Three in five young people from lower income households think their life goals are unachievable

• New report finds that post-pandemic young people nationwide have lowered their ambitions

• ‘Outlook inequality’ is holding many back. Young people from lower income families have less optimism, less career ambition and feel less equipped to compete in the job market

• Tesco commits to help over 45,000 young people jumpstart their career and build employability skills in partnership with The Prince’s Trust

‘Outlook inequality’ is stopping thousands of young people from achieving their potential, warns a new report from think tank The Social Market Foundation, supported by Tesco. ‘Outlook inequality’ is the idea that young people from some backgrounds have less belief in their ability to achieve their goals, which goes on to impact their lives and career prospects.

The research, which canvassed the opinions of over one thousand young people aged 16-25 up and down the country, found that while 60% feel optimistic for the future, a significant number feel increasingly pessimistic. In fact, overall, young people are less optimistic now than after the great recession of 2008/09. Half say they have lowered their ambitions since the pandemic, and this rises sharply among those from lower income families who reported lower levels of optimism and career expectation and felt less equipped to compete in the job market.

• One third of young people (30%) said they expect to ‘end up in a dead-end job’ and that ‘people like me don’t succeed’, rising to 43% amongst those from lower income families.

• Two-fifths of young people (44%) said they thought few or none of their life goals were achievable, again rising sharply to 61% among those from less affluent backgrounds.

• One third of young people (34%) do not feel equipped to compete in the job market, rising to more than half (52%) among those from less affluent backgrounds.

• Young people from lower income families were twice as likely to not feel optimistic about the future (33%) and that they were discouraged by setbacks (47%).

The research highlights the stark impact ‘outlook inequality’ is having on the prospects of our young people today. Young people from lower income households were more likely to be put off applying for jobs, training, or education opportunities they wanted to go for. Many said they didn’t think they’d be good enough or had held back because they didn’t think they’d fit in and hadn’t seen people ‘like them’ do those things.

Against this backdrop of sizeable outlook inequality, Tesco has committed to helping over 45,000 young people build employability skills and jumpstart their careers in the next year, whatever their background. Tesco will provide a range of potential opportunities to these young people through:

• Continued participation in the Government Kickstart scheme and offering work placements as part of our Movement to Work collaboration

• Thousands of permanent roles for young people across the Tesco business

• Offering degree apprenticeships, graduate roles, and a Business Diversity Internship

• Pre-employment and outreach in partnership with The Careers Enterprise Company, Speakers for Schools and IGD

To bolster Tesco’s ambition to support young people into meaningful careers, it is today extending its partnership with leading youth charity The Prince’s Trust f or a further five years with the ambition to reach 200,000 young people most in need. Tesco and The Trust will provide confidence building and skills development programmes in hundreds of schools across the UK, including resources to support mental health and wellbeing.

Natasha Adams, Tesco’s Chief People Officer said: “Inequalities in society are having a big impact on the outlook and chances of young people. At the same time, a whole generation is grappling with the disruption that COVID-19 has caused to jobs and education. We must not allow a two-tier system to emerge where some are equipped with the confidence to get on and others are left behind. Businesses like ours need young, diverse talent. We are committed to creating opportunities for all and want young people to see that everyone’s welcome at Tesco, whoever you are and whatever your background.”

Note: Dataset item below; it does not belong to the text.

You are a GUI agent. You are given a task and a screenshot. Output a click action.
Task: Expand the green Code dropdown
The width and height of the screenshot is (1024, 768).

Jonathan Townsend, UK Chief Executive, The Prince’s Trust said: “We are enormously proud to be working with Tesco over the next five years to reach more young people and support them into the world of work. Young people’s employment prospects and aspirations have been hit hard by the pandemic and for those from disadvantaged backgrounds, it is harder still. This generation of young people have faced a disrupted education and now look to enter a volatile jobs market, so we need to make sure the odds don’t stay stacked against them. More than ever, it’s crucial that we work with partners like Tesco to support young people to upskill, train and access job opportunities; long term commitments such as these mean we can make a real difference to the lives of young people across the UK.”